3.3. The Inverse Mapping Theorem

$\newcommand{\R}{\mathbb R }$ $\newcommand{\N}{\mathbb N }$ $\newcommand{\Z}{\mathbb Z }$ $\newcommand{\bfa}{\mathbf a}$ $\newcommand{\bfb}{\mathbf b}$ $\newcommand{\bfc}{\mathbf c}$ $\newcommand{\bft}{\mathbf t}$ $\newcommand{\bff}{\mathbf f}$ $\newcommand{\bfF}{\mathbf F}$ $\newcommand{\bfk}{\mathbf k}$ $\newcommand{\bfg}{\mathbf g}$ $\newcommand{\bfG}{\mathbf G}$ $\newcommand{\bfh}{\mathbf h}$ $\newcommand{\bfu}{\mathbf u}$ $\newcommand{\bfv}{\mathbf v}$ $\newcommand{\bfx}{\mathbf x}$ $\newcommand{\bfp}{\mathbf p}$ $\newcommand{\bfy}{\mathbf y}$ $\newcommand{\ep}{\varepsilon}$

Transformations, and the Inverse Function Theorem

  1. Transformations
  2. Some important coordinate systems
  3. the Inverse Function Theorem
  4. Proof of the Inverse Function Theorem
  5. Proof of the Implicit Function Theorem
  6. Problems

Transformations

In this section we are interested in functions $\bff:U\to V$, where $U$ and $V$ are open subsets of $\R^n$. Such functions (which we will call transformations) are best visualized using before and after sketches, particularly when $n=2$.

We are especially interested in functions $\bff:U\to V$ as above, such that

The Inverse Function Theorem, discussed below, can help us to identify such functions (locally at least).

How to visualize a transformation

A good way to visualize a transformation $\bff$ in $2$ dimensions is to draw pairs of pictures showing

Thus, the left-hand picture is *before $\bff$, and the right-hand picture shows "after $\bff$.

Example 1. For instance, the picture below on the right shows how the Cartesian grid (before, on the left) is transformed by the linear mapping $\bff(x,y) = \binom{2y-x}{x+y}$ (after on the right).

drawing$\qquad$ drawing

The blue lines are transformed into into sloping lines parametrized by $\binom{2c-x}{x+c}$, where $c$ is constant and $x$ varies, and the red lines are transformed into sloping lines parametrized by $\binom{2y-c}{c+y}$, where $c$ is constant and $y$ varies.

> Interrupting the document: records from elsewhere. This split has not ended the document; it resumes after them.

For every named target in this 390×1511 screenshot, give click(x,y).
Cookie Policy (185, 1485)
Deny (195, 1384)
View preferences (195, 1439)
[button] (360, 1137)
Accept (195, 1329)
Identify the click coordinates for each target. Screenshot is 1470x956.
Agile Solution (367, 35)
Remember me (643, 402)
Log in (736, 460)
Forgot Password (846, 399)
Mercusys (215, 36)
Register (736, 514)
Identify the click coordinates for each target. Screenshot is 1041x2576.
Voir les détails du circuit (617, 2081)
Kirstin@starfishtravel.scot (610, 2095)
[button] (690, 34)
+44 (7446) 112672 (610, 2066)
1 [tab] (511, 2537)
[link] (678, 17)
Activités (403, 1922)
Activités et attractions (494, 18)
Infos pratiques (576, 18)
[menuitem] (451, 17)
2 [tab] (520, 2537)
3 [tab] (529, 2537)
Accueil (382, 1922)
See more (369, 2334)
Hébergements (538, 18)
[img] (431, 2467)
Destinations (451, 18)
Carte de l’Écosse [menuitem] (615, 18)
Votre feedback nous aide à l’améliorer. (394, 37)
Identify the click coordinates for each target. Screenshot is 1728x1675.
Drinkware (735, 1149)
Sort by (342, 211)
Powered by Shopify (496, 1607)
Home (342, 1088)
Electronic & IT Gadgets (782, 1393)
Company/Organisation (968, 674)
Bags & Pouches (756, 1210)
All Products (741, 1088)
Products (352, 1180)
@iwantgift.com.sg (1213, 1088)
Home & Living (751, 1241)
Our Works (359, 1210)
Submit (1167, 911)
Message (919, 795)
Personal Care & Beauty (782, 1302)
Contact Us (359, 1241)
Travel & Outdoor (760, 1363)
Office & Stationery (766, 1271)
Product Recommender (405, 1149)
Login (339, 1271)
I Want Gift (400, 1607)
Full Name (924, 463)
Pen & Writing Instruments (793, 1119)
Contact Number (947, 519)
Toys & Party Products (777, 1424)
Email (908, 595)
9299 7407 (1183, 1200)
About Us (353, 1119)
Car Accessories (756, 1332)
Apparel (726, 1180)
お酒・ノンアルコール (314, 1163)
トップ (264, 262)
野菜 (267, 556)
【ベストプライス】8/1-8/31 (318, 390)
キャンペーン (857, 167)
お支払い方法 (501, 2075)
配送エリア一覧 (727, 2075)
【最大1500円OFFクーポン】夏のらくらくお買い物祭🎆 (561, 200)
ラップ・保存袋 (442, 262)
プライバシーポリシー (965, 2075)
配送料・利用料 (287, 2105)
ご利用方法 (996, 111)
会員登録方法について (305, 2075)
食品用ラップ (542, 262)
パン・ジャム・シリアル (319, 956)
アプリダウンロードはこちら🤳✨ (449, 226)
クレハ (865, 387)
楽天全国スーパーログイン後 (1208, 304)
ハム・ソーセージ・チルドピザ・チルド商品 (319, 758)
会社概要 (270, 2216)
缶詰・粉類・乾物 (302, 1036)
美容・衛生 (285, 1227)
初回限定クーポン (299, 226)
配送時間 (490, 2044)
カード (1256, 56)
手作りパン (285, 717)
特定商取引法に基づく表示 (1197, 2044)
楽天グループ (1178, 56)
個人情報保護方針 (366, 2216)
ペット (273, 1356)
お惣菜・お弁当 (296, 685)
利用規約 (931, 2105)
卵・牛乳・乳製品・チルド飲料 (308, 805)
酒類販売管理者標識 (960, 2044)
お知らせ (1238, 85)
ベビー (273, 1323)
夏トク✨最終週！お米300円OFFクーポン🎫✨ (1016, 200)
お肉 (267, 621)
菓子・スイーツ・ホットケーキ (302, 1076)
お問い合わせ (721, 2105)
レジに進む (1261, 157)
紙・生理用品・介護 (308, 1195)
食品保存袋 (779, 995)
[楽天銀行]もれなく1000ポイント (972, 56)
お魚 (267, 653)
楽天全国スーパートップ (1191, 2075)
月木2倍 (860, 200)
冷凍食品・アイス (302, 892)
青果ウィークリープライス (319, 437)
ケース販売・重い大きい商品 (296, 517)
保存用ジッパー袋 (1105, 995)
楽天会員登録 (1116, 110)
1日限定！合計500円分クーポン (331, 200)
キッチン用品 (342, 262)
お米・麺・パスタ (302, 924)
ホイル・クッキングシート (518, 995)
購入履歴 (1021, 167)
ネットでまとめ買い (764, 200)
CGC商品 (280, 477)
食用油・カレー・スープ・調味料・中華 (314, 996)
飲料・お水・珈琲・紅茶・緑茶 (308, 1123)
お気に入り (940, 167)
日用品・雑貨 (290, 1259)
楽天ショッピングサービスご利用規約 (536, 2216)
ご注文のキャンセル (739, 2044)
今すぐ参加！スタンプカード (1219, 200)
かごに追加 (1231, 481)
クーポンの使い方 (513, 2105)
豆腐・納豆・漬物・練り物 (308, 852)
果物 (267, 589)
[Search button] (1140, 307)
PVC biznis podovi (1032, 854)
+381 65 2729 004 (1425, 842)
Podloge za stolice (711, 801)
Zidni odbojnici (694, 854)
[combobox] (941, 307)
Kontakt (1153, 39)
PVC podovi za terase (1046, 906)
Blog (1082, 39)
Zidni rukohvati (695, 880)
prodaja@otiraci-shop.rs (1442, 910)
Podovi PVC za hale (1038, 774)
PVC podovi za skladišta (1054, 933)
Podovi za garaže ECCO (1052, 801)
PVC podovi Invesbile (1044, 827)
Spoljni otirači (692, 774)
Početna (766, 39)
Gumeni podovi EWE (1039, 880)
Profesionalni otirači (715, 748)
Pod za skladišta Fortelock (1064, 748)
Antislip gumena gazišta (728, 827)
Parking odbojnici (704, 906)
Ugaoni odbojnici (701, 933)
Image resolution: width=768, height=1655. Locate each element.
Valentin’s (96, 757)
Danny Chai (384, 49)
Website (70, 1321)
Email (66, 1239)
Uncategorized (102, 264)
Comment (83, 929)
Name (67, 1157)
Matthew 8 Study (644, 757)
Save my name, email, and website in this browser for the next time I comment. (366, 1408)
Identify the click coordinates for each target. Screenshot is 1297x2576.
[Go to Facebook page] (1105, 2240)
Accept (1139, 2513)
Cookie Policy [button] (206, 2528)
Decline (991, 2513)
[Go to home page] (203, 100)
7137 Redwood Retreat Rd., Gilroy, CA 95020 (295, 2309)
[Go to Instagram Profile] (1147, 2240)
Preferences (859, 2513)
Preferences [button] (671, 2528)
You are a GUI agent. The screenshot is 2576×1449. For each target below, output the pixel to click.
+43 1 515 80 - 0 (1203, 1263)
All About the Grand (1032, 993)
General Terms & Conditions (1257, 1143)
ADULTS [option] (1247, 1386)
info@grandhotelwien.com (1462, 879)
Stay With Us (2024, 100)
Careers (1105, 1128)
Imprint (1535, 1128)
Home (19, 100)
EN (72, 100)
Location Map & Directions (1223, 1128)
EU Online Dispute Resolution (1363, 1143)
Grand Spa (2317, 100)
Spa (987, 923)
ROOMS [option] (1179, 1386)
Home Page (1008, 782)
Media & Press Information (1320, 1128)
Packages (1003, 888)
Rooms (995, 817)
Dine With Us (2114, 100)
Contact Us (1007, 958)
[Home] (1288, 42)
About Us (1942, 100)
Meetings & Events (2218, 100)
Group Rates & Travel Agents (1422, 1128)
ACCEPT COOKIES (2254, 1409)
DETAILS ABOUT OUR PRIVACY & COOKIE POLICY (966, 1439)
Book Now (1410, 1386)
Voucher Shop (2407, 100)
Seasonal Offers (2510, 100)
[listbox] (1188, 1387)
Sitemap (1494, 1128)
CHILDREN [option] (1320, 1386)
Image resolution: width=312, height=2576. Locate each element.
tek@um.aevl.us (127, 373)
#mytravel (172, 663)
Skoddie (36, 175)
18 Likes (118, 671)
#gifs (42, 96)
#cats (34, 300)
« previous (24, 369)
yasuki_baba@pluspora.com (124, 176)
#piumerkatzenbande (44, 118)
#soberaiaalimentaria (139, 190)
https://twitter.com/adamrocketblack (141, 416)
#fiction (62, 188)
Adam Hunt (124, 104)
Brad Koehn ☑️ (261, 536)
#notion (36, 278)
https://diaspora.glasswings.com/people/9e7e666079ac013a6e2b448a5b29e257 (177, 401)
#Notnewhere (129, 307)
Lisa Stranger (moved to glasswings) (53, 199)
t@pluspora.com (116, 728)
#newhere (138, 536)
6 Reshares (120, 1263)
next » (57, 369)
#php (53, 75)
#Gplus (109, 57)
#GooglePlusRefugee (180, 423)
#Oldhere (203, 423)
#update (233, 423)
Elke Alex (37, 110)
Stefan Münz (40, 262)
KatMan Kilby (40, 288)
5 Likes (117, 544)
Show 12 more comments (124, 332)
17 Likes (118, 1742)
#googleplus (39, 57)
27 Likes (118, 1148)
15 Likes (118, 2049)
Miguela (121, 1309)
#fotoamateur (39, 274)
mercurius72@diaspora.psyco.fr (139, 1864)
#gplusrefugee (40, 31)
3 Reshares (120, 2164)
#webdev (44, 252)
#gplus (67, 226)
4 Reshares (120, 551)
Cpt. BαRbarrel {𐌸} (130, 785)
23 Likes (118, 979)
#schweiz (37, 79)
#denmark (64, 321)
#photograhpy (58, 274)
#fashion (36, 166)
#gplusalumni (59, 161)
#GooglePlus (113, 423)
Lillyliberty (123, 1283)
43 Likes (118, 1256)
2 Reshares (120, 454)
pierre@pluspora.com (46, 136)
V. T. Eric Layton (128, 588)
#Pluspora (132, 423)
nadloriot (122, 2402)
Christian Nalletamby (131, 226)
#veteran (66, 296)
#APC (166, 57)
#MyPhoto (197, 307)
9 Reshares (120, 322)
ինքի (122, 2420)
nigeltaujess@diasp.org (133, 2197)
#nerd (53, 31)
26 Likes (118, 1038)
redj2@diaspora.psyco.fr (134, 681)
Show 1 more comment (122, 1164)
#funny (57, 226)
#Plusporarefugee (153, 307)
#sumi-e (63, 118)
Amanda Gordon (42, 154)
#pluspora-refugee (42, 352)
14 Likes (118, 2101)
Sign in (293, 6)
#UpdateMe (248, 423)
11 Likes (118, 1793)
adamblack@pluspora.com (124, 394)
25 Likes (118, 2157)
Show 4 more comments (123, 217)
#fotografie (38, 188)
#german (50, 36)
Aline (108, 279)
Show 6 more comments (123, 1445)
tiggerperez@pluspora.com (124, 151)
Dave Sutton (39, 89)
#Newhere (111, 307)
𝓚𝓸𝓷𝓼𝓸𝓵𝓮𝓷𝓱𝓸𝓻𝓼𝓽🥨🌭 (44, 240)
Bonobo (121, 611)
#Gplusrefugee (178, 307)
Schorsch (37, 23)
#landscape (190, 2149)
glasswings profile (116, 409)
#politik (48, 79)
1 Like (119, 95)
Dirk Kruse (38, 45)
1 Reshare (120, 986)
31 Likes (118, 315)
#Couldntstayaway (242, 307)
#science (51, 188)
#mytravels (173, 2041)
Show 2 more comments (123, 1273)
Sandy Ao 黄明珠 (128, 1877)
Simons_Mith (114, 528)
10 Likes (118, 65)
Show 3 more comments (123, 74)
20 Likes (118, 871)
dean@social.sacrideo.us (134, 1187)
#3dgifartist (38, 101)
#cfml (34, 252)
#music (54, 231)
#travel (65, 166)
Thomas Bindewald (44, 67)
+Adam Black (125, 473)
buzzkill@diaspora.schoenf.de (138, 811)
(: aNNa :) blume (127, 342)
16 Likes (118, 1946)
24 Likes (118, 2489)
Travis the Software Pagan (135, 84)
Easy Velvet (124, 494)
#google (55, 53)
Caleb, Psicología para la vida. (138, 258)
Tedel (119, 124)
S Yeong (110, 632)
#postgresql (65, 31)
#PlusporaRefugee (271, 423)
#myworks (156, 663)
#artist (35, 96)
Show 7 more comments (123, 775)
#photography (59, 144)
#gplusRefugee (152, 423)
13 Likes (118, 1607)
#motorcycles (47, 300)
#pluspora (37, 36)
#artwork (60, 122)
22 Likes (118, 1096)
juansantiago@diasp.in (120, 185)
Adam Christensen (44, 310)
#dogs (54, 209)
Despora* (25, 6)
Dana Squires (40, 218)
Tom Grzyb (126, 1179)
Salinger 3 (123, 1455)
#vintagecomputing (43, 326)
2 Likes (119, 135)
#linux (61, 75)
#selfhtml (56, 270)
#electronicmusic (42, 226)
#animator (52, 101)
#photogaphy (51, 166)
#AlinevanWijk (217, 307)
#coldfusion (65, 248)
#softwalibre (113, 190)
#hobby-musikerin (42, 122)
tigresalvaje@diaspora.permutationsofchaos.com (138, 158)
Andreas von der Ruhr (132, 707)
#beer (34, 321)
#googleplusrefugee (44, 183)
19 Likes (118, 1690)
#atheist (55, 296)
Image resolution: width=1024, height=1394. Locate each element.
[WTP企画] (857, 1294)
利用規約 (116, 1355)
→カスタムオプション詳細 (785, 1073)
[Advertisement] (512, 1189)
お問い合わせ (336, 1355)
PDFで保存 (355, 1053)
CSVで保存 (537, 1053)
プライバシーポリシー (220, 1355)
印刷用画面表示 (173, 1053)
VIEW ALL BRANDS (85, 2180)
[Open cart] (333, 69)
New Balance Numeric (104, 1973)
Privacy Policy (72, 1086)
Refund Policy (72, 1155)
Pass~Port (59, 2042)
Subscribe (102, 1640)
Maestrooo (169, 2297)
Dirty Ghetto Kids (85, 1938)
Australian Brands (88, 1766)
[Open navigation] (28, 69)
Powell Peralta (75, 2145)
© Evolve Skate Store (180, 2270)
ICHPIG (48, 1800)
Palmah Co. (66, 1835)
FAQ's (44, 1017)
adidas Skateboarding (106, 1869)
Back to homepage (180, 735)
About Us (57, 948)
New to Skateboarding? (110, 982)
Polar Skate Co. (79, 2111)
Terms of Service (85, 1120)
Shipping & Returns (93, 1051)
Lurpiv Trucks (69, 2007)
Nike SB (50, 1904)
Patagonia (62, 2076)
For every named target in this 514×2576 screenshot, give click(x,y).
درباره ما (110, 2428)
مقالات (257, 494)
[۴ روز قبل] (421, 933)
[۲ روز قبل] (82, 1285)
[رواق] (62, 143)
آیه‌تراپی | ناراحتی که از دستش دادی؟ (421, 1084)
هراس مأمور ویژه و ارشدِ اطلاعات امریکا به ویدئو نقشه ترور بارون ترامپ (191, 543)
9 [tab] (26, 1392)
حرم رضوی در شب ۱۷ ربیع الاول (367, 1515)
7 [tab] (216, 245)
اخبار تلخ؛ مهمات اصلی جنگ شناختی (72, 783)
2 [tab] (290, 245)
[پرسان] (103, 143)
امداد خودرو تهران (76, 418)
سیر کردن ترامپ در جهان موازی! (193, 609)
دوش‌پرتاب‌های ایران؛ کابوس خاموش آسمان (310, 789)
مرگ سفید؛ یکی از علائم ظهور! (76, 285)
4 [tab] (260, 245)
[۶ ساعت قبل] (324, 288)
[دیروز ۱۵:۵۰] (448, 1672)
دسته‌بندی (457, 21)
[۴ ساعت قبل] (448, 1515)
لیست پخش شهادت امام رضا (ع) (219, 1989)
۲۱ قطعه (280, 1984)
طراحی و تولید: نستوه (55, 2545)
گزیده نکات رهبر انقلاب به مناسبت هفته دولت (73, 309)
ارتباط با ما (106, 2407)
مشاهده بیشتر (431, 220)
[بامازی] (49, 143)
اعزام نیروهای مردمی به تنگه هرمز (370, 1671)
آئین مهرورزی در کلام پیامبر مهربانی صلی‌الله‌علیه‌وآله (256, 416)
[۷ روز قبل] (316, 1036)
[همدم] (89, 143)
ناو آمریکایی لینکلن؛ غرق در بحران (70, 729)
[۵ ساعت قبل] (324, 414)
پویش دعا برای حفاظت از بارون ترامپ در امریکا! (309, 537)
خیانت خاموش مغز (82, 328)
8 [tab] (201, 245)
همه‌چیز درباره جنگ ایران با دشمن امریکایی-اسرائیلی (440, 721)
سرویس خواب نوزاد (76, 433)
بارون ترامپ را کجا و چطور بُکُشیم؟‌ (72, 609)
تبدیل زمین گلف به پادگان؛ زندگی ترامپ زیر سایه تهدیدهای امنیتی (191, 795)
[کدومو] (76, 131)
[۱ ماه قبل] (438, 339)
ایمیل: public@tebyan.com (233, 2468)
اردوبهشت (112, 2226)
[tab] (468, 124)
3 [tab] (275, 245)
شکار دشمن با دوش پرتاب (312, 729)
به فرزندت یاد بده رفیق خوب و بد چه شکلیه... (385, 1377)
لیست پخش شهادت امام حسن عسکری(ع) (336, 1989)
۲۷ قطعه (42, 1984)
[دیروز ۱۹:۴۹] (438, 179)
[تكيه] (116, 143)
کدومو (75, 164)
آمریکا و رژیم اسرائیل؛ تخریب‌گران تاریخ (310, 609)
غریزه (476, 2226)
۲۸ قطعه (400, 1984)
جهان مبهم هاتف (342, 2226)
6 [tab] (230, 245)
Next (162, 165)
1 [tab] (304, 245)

Example 2. Below are two figures illustrating the function $\bff(x,y) = (x^2-y^2, 2xy)$. We will think of this as a mapping from the $x-y$ plane to the $u-v$ plane, where $u = x^2-y^2$ and $v=2xy$.

First:

drawing$\qquad\qquad$ drawing

On the left, a regular grid in the $x-y$ plane. (that is, the $x-y$ plane before applying $\bff$
On the right, its image in the $u-v$ plane, where red curves are images of vertical lines and blue curves are images of horizaontal lines. This is what becomes of the $x-y$ plane after applying $\bff$

Second, as a different way of looking at the same function, we can also picture a regular grid in the $u-v$ plane (after, still on the right), and the correspoxnding curves in the $x-y$ plane (before, on the left).

drawing$\qquad\qquad$ drawing

Note that the blue curves on the left are exactly level sets of $u(x,y) = x^2-y^2$, corresponding to sets in the $u-v$ plane where $u$ is constant (the vertical lines blue on the right) and the red curves are level sets of $v(x,y) = 2xy$, corresponding to the horizontal red lines on the left.

An interesting feature of this function is that in both pictures, the curved lines appear always to meet at right angles.

(Since $\bff(x,y) = \bff(-x,-y)$, every point in the $u-v$ plane corresponds to two points in the $x-y$ plane. So if we wished, in both figures above, we could throw out half of the left-hand pictures, for example, the part where $x<0$, without changing the right-hand pictures.)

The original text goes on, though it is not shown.